— EXERCISE INSTRUCTIONS —
Rewrite the items below, from the line containing "At what coordinates should I click to accomplish: Select" through the last item inclusive, replacing "magnifier" with "magnifying glass" and changing nothing else.

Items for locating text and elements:
☆ ☆ ☆

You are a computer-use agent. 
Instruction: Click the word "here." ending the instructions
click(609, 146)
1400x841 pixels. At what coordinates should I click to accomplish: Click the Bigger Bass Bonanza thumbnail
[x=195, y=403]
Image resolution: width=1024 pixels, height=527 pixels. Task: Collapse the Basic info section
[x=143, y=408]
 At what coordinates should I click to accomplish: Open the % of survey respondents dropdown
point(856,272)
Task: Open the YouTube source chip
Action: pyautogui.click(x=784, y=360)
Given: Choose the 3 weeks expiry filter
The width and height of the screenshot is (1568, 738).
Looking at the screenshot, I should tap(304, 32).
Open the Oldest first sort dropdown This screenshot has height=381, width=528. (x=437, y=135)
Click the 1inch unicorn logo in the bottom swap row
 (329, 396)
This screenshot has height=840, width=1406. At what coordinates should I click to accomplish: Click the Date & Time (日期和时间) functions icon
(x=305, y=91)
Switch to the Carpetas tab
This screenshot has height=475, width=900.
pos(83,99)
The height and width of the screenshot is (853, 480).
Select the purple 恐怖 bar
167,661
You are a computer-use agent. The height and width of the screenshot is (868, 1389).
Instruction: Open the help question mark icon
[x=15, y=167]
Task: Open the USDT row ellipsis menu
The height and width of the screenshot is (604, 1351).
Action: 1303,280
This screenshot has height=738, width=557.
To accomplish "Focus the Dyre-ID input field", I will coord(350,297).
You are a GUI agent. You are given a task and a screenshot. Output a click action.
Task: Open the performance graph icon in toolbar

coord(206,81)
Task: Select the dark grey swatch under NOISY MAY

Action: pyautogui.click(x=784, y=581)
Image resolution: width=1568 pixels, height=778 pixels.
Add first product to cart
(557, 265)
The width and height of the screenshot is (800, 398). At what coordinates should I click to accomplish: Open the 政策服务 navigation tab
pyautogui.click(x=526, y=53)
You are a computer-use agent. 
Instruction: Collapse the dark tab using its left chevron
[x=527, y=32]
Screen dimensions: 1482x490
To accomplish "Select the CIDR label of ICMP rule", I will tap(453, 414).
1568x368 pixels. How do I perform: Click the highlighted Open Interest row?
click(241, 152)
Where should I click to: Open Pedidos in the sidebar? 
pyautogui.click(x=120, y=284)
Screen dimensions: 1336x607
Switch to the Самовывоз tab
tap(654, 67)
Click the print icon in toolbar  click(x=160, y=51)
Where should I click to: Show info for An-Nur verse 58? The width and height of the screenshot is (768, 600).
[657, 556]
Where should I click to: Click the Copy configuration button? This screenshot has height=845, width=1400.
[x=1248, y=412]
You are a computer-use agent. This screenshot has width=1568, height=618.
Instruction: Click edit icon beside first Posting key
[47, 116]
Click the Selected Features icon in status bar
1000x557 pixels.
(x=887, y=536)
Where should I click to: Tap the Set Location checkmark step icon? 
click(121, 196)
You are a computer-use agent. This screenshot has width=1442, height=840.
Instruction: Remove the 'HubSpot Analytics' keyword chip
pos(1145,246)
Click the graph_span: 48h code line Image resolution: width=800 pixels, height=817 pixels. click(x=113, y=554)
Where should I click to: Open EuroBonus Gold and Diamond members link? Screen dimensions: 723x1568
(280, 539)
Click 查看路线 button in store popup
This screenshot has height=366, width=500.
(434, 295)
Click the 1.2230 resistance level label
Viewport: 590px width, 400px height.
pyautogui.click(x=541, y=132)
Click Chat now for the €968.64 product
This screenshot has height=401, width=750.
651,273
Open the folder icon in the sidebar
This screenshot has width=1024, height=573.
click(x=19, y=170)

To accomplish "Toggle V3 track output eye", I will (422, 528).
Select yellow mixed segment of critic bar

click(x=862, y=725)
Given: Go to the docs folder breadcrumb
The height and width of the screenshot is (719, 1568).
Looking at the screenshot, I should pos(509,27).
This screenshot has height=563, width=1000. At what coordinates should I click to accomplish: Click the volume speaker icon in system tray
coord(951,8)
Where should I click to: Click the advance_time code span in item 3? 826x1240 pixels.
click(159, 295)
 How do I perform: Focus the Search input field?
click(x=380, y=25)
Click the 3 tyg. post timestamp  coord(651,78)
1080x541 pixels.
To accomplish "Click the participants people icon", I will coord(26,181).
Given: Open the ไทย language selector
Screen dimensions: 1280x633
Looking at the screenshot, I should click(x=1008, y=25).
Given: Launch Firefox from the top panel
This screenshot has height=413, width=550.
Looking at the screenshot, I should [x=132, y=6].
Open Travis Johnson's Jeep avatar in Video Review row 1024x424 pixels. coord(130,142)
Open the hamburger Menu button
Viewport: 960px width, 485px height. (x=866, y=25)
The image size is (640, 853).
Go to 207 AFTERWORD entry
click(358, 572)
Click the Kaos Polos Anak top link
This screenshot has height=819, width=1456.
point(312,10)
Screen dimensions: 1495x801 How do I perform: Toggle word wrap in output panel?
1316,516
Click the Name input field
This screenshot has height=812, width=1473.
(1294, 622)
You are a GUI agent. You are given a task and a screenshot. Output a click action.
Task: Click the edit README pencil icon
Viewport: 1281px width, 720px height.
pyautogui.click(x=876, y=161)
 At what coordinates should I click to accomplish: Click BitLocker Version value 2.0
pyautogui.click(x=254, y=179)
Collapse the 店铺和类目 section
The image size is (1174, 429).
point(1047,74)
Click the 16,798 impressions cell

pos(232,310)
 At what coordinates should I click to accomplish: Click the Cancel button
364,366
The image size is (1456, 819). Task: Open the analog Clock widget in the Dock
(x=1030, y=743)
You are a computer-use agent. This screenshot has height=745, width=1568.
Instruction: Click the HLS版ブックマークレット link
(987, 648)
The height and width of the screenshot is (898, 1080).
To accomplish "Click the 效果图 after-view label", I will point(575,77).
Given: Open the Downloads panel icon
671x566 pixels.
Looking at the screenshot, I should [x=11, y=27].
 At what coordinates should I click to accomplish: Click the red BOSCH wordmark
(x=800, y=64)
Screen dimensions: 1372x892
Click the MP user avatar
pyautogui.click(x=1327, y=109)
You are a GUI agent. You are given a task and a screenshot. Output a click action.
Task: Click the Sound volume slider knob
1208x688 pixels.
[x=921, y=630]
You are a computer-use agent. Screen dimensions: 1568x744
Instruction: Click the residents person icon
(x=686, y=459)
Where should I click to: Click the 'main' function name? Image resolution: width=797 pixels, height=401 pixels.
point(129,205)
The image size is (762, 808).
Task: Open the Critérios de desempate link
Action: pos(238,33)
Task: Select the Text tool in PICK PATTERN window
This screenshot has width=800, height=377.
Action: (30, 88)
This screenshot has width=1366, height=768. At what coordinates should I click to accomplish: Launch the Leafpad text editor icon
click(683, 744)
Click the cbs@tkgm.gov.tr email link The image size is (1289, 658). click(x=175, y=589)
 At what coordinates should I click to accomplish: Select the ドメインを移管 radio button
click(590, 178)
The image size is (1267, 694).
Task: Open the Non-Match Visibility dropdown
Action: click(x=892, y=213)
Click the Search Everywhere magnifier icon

☆ ☆ ☆

— ANSWER FOR THE TASK —
 At what coordinates should I click to accomplish: Select the ドメインを移管 radio button
click(590, 178)
The image size is (1267, 694).
Task: Open the Non-Match Visibility dropdown
Action: click(x=892, y=213)
Click the Search Everywhere magnifying glass icon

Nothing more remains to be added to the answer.